__Task item__. The reply should hold nothing except the lines from the one with "1000x548 pixels." through the end of the entries, duplicated exactly and with no pictures.

__Supplied records__.
== Segment start ==

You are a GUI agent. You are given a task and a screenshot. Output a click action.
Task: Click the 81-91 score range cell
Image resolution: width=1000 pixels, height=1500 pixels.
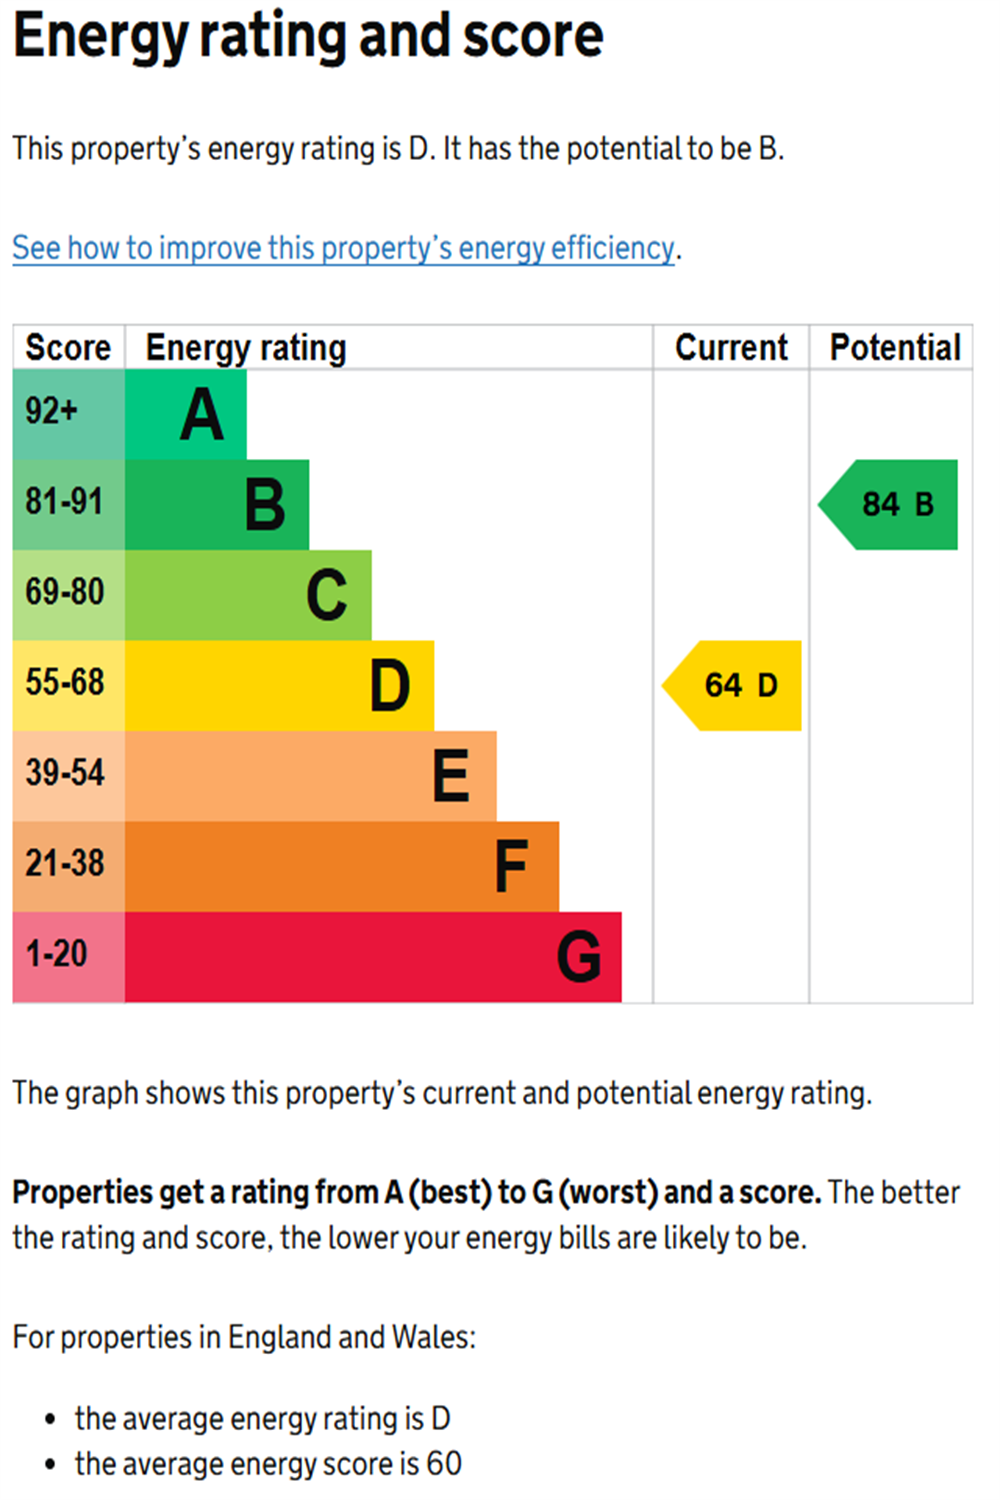click(x=68, y=505)
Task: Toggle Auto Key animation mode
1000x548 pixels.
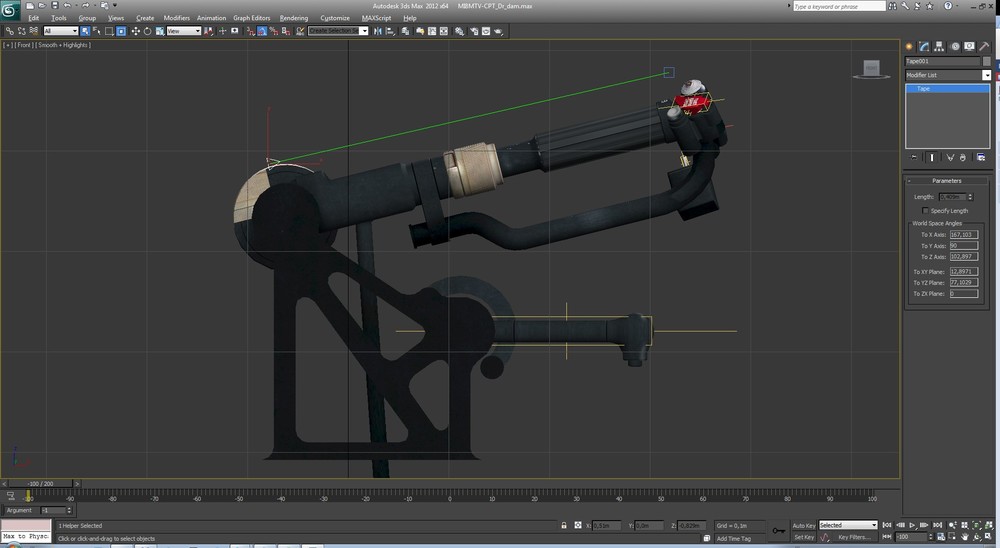Action: pyautogui.click(x=803, y=525)
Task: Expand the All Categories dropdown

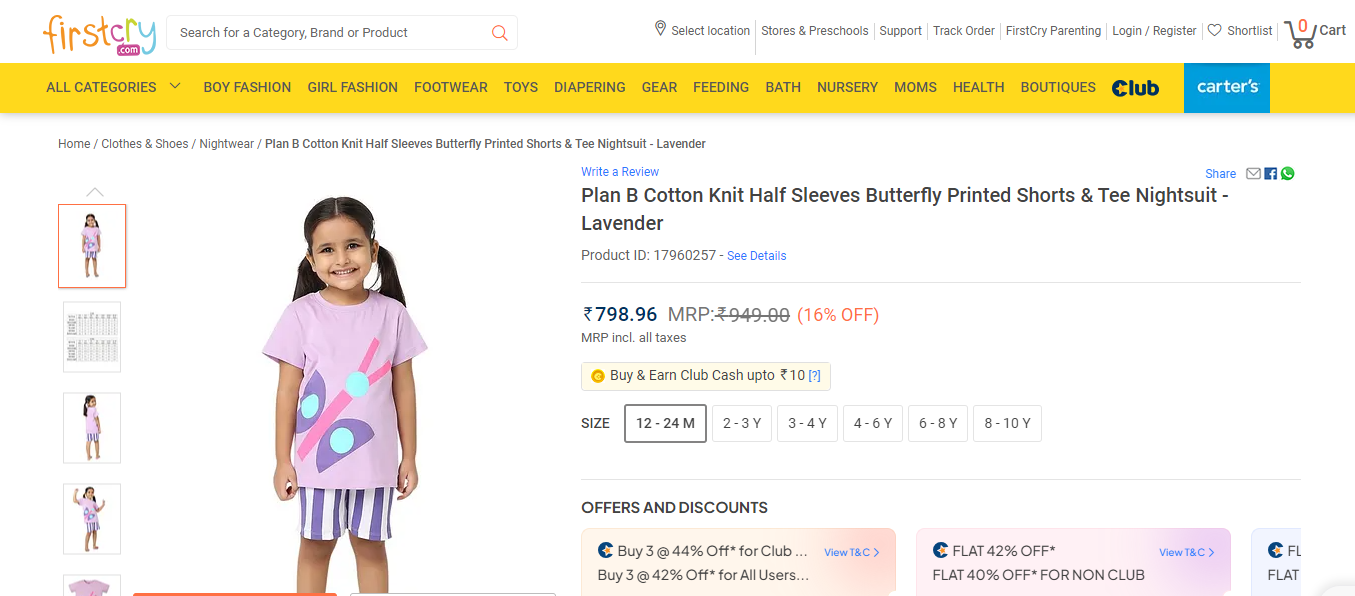Action: (x=113, y=87)
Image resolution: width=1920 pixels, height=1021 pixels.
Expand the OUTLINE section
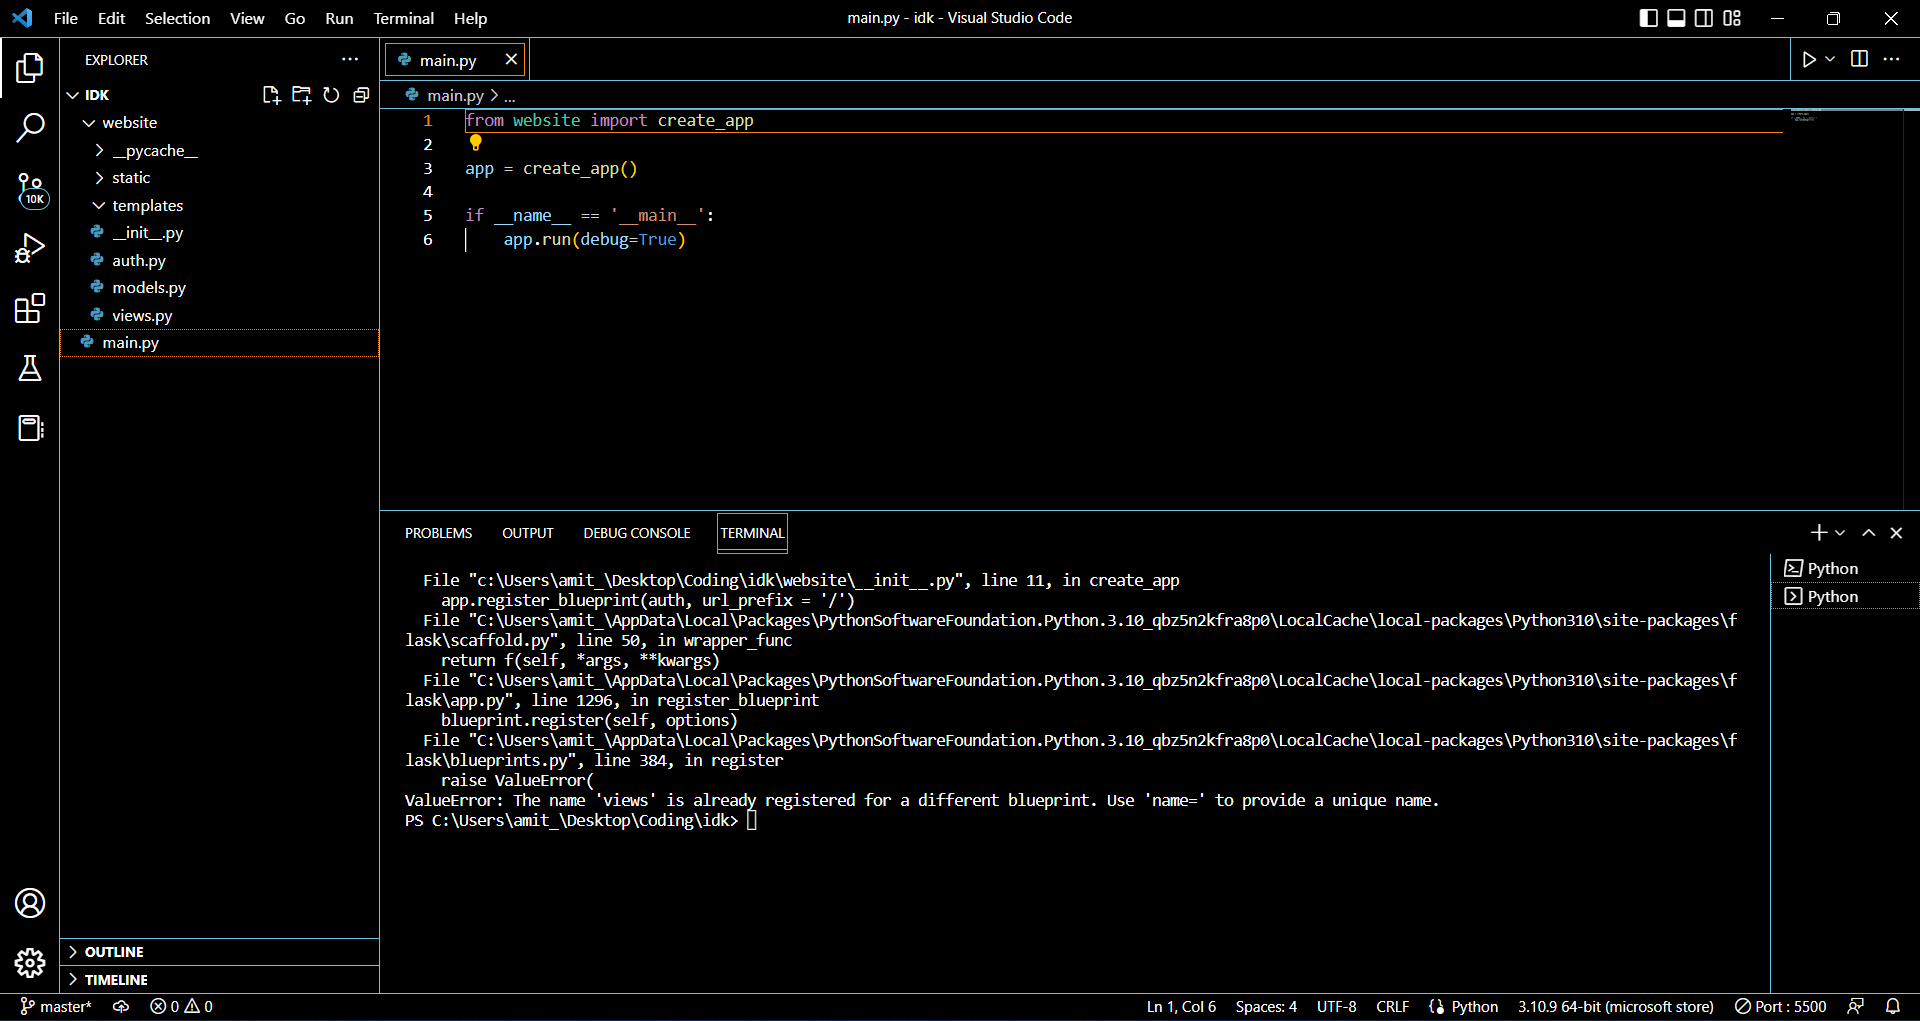click(x=114, y=952)
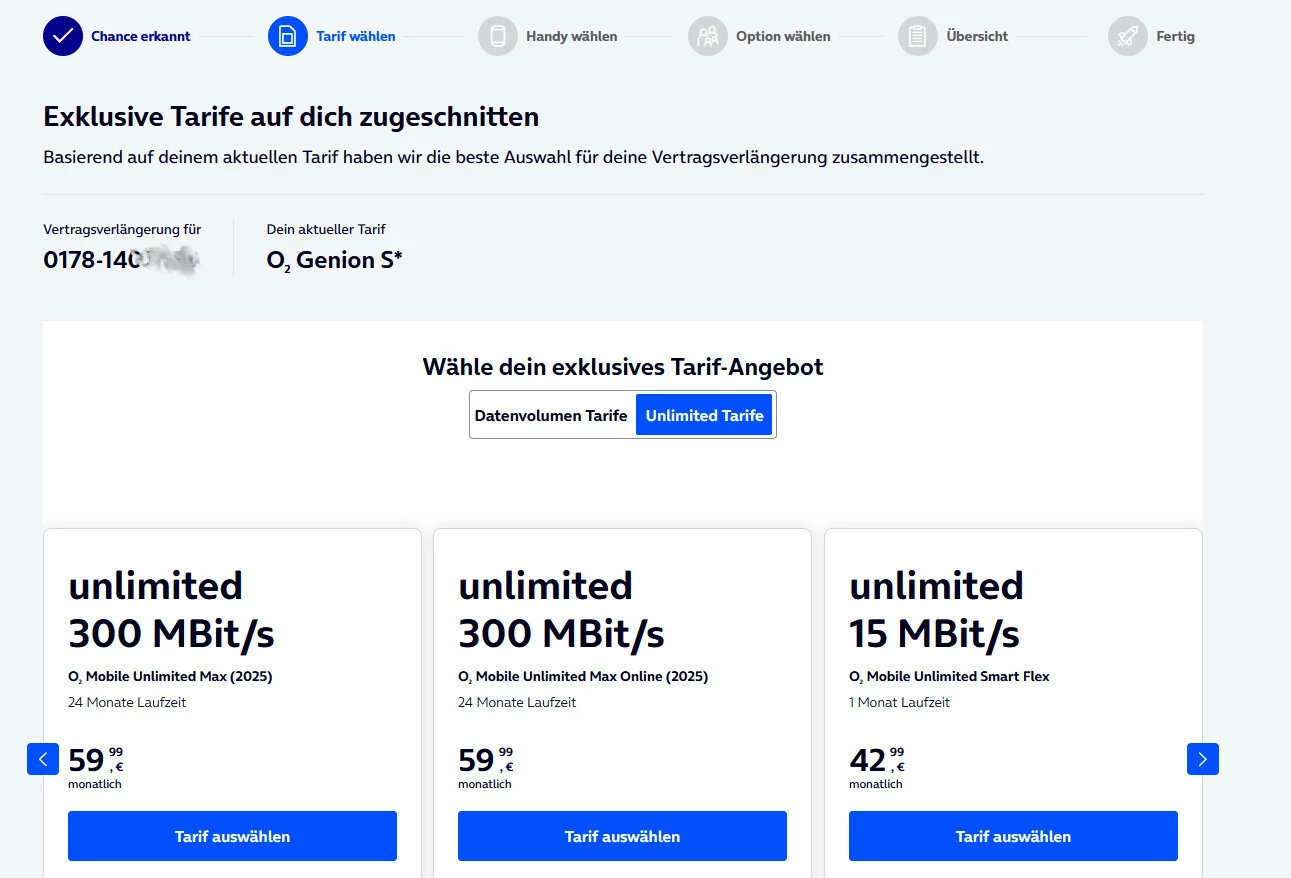This screenshot has width=1291, height=878.
Task: Click the Fertig step label
Action: 1175,36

== Segment end ==

__Answer space__.
1000x548 pixels.
Action: pyautogui.click(x=803, y=525)
Task: Expand the All Categories dropdown

Action: (x=113, y=87)
Image resolution: width=1920 pixels, height=1021 pixels.
Expand the OUTLINE section
click(x=114, y=952)
This screenshot has width=1291, height=878.
Task: Click the Fertig step label
Action: 1175,36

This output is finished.